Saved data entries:

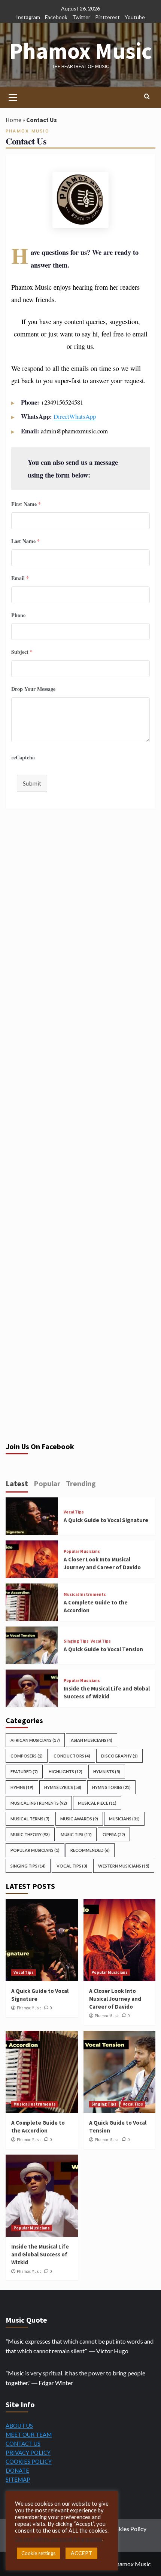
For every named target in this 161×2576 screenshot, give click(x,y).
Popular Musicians (82, 1551)
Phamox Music (80, 51)
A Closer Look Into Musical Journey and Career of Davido (115, 1998)
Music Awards (79, 1818)
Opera (114, 1834)
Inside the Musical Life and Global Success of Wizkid (40, 2254)
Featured (24, 1771)
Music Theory (30, 1834)
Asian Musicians (91, 1740)
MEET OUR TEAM (29, 2434)
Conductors (72, 1755)
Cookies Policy (127, 2528)
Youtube (135, 17)
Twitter (81, 17)
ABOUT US (19, 2425)
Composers (26, 1755)
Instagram (28, 17)
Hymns (21, 1787)
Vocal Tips (74, 1512)
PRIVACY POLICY (28, 2452)
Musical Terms (29, 1818)
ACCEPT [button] (81, 2553)
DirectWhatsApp (75, 416)
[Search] (147, 96)
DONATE (17, 2470)
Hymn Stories (111, 1787)
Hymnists (106, 1771)
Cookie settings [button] (38, 2553)
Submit (32, 783)
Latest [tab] (17, 1483)
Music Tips (76, 1834)
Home (13, 120)
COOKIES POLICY (29, 2461)
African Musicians (35, 1740)
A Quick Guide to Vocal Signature (106, 1520)
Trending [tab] (81, 1483)
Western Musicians (123, 1865)
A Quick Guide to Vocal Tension (103, 1649)
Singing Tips (76, 1641)
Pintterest (107, 17)
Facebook (56, 17)
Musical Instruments (85, 1594)
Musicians (124, 1818)
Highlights (65, 1771)
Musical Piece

WORK TO BE COMPLETED
Return all lines from the data that include the string "button".

RESULT BELOW
ACCEPT [button] (81, 2553)
Cookie settings [button] (38, 2553)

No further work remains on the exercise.